Bethina looked up at me and blinked rapidly. “Oh, Miss Aoife. Thank goodness you’re back.”
“He’s been like this for a few days now,” Cal said quietly. “He’s fine as far as we can tell. He’s just … asleep.”
“Don’t know why, or how,” Conrad said, shutting the door and standing in front of it like an ill-tempered guard. “We’ve tried everything to wake him up, but he won’t react to anything. Until the nightmares come.”
Bethina nodded, her eyes wide. “Then he gets to screaming something awful. Noises like I never heard a man make.”
I turned on Conrad. “How could this happen?” My brother was the one acting like the leader of men. He could at least tell me how such a thing could be possible. My father wasn’t the sort to be caught by surprise, either by magic or by malady. He was strong—the strongest person I knew.
“I don’t know any more than you do,” Conrad snapped. “One minute he was fine, the next Arkham was going crazy, and the next he was like this.”
Bethina moved aside to make room for me, and I took my father’s hand. It was dry and cool, the hand of a patient rather than that of the strong man I knew my father to be. I felt the urge to cry, or scream, bubbling in my throat. I couldn’t be sure which it was.
“I think you better start from the beginning,” I said to Conrad. “Tell me exactly what’s happened since I’ve been gone.”
He sat next to me on the edge of the bed, but my father didn’t stir even as the mattress shifted under my brother’s weight. Conrad smoothed the blankets, adjusted the pillows and spoke without looking at anyone.
“It happened right after you left,” he said. “People started falling asleep and not waking up. Or they’d dream so vividly they’d think it was actually happening and they’d do things like walk into traffic or attack their loved ones.”
“The Proctors tried to control it and set up more quarantines,” Cal added, “but they’ve lost a lot of power. There’s all sorts of investigations by the government into their conduct, and without Draven, individual offices have pretty much gone off and done what they liked.”

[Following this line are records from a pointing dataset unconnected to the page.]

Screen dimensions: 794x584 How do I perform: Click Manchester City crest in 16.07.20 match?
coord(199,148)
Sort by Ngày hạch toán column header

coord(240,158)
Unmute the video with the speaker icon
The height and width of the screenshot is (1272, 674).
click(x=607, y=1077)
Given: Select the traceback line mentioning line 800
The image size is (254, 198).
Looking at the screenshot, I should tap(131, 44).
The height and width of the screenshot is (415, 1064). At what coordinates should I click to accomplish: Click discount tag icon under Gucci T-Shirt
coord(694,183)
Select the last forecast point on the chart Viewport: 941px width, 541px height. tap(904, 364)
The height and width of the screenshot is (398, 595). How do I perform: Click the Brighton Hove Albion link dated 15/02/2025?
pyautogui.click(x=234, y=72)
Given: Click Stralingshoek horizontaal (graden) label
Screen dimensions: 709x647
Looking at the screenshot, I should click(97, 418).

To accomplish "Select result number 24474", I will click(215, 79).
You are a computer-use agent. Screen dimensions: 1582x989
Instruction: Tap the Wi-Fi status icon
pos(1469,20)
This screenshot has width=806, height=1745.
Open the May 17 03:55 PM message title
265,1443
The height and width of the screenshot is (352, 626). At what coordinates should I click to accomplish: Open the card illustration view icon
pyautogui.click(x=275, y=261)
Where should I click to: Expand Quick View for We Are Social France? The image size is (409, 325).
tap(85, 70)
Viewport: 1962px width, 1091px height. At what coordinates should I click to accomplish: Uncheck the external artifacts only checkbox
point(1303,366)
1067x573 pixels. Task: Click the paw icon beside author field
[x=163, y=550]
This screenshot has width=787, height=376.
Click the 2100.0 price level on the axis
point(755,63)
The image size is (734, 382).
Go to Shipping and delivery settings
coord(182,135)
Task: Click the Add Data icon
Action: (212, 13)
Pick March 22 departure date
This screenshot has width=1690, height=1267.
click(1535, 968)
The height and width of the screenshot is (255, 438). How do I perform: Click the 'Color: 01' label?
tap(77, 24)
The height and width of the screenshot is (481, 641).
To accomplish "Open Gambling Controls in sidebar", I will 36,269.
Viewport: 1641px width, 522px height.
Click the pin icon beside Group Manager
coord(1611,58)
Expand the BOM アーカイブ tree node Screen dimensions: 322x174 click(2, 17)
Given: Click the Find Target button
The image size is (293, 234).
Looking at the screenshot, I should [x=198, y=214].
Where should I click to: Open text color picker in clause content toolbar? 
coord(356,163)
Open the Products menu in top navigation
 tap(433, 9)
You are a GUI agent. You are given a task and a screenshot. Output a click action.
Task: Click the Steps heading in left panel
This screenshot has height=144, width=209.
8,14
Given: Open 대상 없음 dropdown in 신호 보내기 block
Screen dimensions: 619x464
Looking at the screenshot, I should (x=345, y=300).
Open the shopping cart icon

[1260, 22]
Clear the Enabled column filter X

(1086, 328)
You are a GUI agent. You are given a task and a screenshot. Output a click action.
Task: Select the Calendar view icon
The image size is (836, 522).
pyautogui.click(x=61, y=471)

“Riots in some places,” said Bethina, “and others are on total lockdown. Arkham pretty much got cleaned out, folks taken off to quarantine, after a bad rash of dreamers swept through and tried to light the place on fire.”
“Same thing happened on Cape Cod,” Conrad said. “Proctors were everywhere. Valentina decided to split up from us and try to find help, sympathetic folks in the Brotherhood of Iron, and she made me responsible for getting Dad back here, where he’d be safe.”